Chapter 28

It was abnormally chilly and drizzling when Mickey climbed aboard the Hospital Center bus, taking his favorite seat at the window toward the back. He readjusted his windbreaker and the hoodie and vest beneath it so that he could breathe easier.

He wanted to explode. All day, the Senators talked and talked, and did jack shit. That one over-educated idiot from Texas talked for hours and said nothing.

How can that be? That’s gotta change. It’s gonna change. And I’m gonna be the one to change it. They’re gonna talk all night, right? I got all night, don’t I?

Mickey had watched the floor debate from the first gavel, growing increasingly angry. As his bus left Union Station and headed north, he felt woozy and suddenly exhausted. Being angry for hours and days on end was draining. Knowing he’d need his energy, he closed his eyes and drifted off.

In Mickey’s dreams, an elevator door opened, revealing a scary, antiseptic hallway inside Landstuhl Regional Medical Center next to the US air base at Ramstein, Germany. Men were moaning. Other men were crying. Outside a room, a priest was bent over in prayer with a woman.

The beautiful brunette woman next to Mickey trembled. She looked over at him, on the verge of tears. “I’m gonna need to hold your hand, Mick, or I swear to you I’ll fall down.”

“I won’t let you,” Mickey said, and took her hand.

He walked with her resolutely until they found the room number they’d been given at reception, and stopped. The door was closed.

“You want me to go in first?” he asked.

She shook her head. “It has to be me. He’s expecting me.”

She fumbled in her purse, came up with a nip bottle of vodka she’d bought in the duty free shop, and twisted off the cap.

“You don’t need that.”

“Oh, yes, I do,” she said, and drank it down.

Dropping the empty in her purse, she turned the handle and pushed open the door into a room that held a single patient lying in bed and facing a screen showing CNN. He was in a body cast with a neck halo. Bandages swathed his head. His left arm was gone. Both lower legs were missing above the knee. His eyes were closed.

“Hawkes?” she said in a quavering voice. “It’s me.”

The man inside the bandages opened his eyes and rolled them her way. “Deb?”

He grunted it more than said it. His jaw was wired shut.

Deb started crying.

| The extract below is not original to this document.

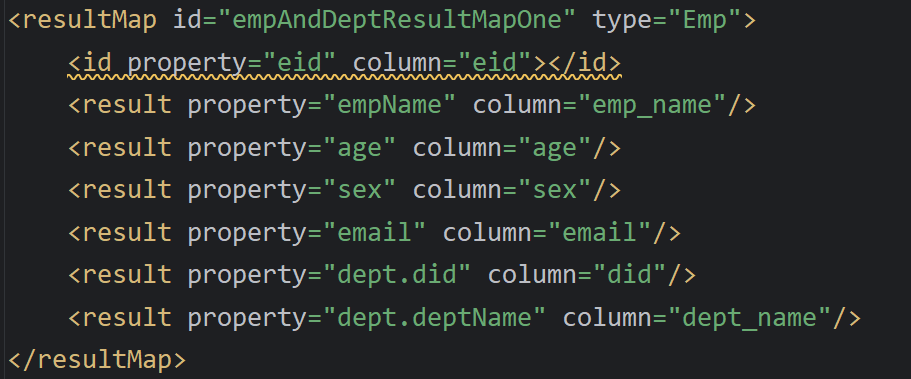Click property value "sex"
This screenshot has width=911, height=379.
360,190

Shoulders hunched, clutching her purse like a life preserver, she moved uncertainly toward the foot of the bed, where Hawkes could see her better. “I’m right here, baby. So is Mickey.”

Mickey came into the room, feeling more frightened than anything. He waved at the legless creature inside the bandages and said, “Hi—”

Hawkes screamed. “Get him out! I told you not to bring him! Get him out, Deb!”

“But he’s—”

“Get him out!” Hawkes screeched. Monitors began to buzz and whine in alarm.

Shocked, feeling rejected, Mickey started toward the door. Then the tears came and his own anger flared.

Mickey spun and shouted. “Why didn’t you leave when you said you would? You left when you said you would, we never would have been blown up! Never!”

Somebody nudged him.

Mickey jerked awake, realized he’d been yelling in his sleep. He looked around, saw a kindly older man with a cane.

“Nightmare, son?” the old man said.

Mickey nodded, realizing how sweaty he felt under the windbreaker, the hoodie, and the vest, and then how close he was to his stop. Glancing past the older man, he scanned a woman reading a magazine, while the six or seven other passengers at the far back of the bus stared off into space with work-glazed expressions.

Time to really wake them up, Mickey thought when the bus pulled over across from Veterans Affairs Medical Center. This soldier’s done fooling around.

Already late and not wanting to miss any more of the evening meeting, Mickey got up, waited until the rear doors opened with a whoosh, and hurried off the bus.

He didn’t notice that the woman reading the magazine was now staring after him. He didn’t look back to see her get off the bus and trail him at a distance.